Practical recommendations include:

  • Conducting fairness audits (using multiple metrics) alongside performance evaluation during model development and deployment;
  • Incorporating fairness constraints or regularizers at the earliest stages possible;
  • Choosing and tuning mitigation strategies in application-specific contexts, with awareness of the inherent trade-offs between fairness, performance, and interpretability;
  • Ensuring representative data collection and robust outcome measurement, with explicit causal or censoring mechanism modeling in high-stakes domains;
  • Transparent reporting of model performance and fairness impact for all relevant subgroups, with context-dependent selection of operational fairness definitions (Dang et al., 2022, Raza et al., 2023, Jones et al., 2020).

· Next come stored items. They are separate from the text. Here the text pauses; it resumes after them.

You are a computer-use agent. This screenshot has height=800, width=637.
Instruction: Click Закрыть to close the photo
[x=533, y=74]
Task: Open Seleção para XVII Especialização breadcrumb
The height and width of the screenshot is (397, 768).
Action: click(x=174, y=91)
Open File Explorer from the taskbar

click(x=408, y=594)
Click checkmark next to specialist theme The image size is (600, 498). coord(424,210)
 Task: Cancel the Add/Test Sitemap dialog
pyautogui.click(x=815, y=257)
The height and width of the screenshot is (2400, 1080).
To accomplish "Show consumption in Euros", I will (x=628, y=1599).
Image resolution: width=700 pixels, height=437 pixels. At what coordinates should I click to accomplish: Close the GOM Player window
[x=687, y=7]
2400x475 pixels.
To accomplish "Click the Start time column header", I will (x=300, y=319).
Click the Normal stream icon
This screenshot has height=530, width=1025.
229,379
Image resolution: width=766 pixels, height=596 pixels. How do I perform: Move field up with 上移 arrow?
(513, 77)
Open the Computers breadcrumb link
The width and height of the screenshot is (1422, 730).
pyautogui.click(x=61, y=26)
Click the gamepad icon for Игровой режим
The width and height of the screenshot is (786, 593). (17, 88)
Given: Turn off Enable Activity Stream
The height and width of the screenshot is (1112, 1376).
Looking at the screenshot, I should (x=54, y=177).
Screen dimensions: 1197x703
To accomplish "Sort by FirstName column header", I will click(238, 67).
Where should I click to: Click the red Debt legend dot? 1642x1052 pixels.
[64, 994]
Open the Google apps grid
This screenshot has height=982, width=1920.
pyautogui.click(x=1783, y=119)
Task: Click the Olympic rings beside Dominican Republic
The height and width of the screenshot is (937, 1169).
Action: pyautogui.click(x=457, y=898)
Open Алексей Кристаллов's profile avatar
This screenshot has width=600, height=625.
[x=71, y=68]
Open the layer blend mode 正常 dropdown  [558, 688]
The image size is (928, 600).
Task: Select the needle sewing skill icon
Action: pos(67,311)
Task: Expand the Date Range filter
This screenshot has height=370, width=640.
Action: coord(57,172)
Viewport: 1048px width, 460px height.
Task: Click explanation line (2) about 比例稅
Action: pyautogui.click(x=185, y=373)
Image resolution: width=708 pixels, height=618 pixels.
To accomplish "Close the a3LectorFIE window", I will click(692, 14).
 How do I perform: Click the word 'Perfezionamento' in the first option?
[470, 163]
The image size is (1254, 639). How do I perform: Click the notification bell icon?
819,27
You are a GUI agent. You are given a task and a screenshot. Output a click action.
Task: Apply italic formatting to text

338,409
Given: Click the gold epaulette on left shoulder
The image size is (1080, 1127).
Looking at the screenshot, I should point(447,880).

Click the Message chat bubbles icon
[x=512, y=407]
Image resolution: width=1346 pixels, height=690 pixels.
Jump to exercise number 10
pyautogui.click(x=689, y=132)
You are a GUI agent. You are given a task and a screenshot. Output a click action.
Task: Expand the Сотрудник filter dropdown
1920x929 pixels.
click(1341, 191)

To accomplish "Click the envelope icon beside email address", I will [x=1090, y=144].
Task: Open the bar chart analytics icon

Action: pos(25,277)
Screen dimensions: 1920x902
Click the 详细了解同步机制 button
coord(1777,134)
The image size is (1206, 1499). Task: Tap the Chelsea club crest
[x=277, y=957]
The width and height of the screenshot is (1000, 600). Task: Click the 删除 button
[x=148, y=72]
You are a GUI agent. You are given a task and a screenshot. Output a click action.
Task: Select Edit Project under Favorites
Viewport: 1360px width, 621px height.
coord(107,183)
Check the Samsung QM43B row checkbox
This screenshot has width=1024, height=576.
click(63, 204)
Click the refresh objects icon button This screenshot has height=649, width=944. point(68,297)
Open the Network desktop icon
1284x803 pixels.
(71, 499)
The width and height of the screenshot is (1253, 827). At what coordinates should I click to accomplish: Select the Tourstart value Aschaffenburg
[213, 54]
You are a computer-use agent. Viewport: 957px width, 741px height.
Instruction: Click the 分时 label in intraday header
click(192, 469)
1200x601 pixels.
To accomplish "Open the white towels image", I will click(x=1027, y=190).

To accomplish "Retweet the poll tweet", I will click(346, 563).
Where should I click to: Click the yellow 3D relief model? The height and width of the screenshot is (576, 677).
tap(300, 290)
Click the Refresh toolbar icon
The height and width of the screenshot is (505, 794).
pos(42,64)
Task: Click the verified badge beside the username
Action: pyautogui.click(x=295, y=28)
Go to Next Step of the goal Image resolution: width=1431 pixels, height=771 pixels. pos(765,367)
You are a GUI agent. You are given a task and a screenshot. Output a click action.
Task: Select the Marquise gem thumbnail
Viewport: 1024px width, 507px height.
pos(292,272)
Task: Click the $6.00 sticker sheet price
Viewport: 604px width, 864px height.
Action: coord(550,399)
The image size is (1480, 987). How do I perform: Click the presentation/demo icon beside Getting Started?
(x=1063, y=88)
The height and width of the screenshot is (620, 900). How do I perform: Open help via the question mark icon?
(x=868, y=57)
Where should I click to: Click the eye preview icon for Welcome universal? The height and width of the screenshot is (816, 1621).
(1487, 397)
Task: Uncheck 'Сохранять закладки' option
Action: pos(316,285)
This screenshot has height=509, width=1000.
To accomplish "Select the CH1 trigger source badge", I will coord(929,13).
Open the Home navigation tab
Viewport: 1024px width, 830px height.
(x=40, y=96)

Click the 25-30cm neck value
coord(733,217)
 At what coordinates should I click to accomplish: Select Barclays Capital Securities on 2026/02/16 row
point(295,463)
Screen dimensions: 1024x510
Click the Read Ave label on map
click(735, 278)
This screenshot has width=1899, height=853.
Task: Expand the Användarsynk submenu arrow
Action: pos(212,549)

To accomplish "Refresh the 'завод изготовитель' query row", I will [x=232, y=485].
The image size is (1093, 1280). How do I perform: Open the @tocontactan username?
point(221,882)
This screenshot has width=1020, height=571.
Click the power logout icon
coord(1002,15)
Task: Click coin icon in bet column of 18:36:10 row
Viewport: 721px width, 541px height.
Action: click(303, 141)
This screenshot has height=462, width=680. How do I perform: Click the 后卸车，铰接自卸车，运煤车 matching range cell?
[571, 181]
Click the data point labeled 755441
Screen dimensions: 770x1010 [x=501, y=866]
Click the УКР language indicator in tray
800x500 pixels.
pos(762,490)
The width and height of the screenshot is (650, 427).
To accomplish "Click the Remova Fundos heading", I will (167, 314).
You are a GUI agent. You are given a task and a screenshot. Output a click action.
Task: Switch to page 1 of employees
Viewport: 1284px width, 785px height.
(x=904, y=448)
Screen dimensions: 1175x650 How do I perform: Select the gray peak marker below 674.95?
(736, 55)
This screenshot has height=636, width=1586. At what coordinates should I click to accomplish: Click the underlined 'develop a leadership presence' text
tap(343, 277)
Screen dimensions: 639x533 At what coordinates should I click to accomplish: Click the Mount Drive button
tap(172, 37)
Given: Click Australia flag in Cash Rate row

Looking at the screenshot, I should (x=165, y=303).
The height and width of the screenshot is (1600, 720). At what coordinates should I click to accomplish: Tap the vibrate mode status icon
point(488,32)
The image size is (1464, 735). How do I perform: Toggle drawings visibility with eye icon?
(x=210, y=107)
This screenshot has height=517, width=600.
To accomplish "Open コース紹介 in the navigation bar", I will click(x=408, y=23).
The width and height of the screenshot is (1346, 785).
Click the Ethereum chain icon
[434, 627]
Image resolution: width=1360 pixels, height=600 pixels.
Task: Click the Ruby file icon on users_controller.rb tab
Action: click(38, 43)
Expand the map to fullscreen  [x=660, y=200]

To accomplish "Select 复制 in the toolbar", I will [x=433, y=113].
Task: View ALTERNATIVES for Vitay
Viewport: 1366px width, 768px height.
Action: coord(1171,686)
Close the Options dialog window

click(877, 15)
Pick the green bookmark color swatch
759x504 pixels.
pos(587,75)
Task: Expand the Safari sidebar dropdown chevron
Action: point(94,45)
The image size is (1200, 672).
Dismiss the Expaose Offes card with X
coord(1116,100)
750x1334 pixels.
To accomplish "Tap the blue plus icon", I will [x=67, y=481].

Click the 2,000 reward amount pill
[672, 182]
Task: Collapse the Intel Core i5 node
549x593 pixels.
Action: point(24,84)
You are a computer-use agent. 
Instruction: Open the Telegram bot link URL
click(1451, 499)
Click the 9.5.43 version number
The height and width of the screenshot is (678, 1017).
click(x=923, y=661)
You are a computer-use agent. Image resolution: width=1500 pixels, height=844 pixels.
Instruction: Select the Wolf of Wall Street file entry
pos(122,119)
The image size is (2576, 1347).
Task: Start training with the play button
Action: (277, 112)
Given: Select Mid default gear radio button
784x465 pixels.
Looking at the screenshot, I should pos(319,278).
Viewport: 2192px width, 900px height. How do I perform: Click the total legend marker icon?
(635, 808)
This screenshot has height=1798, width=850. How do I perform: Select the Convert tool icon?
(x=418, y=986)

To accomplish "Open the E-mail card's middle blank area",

7. Open Problems and Future Directions

Several grand challenges structure ongoing research. These include:

  • Lack of universally accepted, harmonized fairness definitions—group and individual metrics are often mutually incompatible, compelling nuanced prioritization (Caton et al., 2020, Chouldechova et al., 2018, Mehrabi et al., 2019);
  • Long-term and dynamic fairness: feedback loops and model/data drift may create or perpetuate unfairness over time, especially in complex or multi-component systems such as dynamic decision pipelines (Chouldechova et al., 2018, Pagano et al., 2022);
  • Explainability: the need for fairness metrics to be interpretable and actionable by diverse stakeholders, including those subject to regulatory or legal requirements (Zhou et al., 2021);
  • Black-box and federated settings: extending fairness-aware methodologies to models where internals are opaque or distributed across multiple agents (Pagano et al., 2022);
  • Integration of causal inference and counterfactual reasoning into standard ML pipelines for more robust and theoretically grounded debiasing (Oneto et al., 2020);
  • Standardization and benchmarking of metrics, interventions, and open datasets for reliable comparison and reproducibility (Pagano et al., 2022);
  • Addressing equity (providing what disadvantaged groups need to achieve equivalent outcomes) as distinct from pure equality in model outputs (Mehrabi et al., 2019).

The literature consistently underscores that technical interventions must be accompanied by ethical, legal, and social understanding, as all algorithmic fairness metrics and methods remain fundamentally contextual—depending on application, societal values, data properties, and structural constraints.


The field of bias and fairness in machine learning thus encompasses precise mathematical formalizations, algorithmic and statistical interventions, theoretical guarantees, and an expanding suite of practical tools, all responsive to fundamental challenges at the intersection of computation, society, and ethics. Persistent obstacles—such as residual unfairness due to data censoring, incompatibility of fairness metrics, or the role of data geometry—necessitate holistic approaches that unite rigorous modeling, ongoing monitoring, principled auditing, and socially-aware evaluation (Kallus et al., 2018, Caton et al., 2020, Mannelli et al., 2022).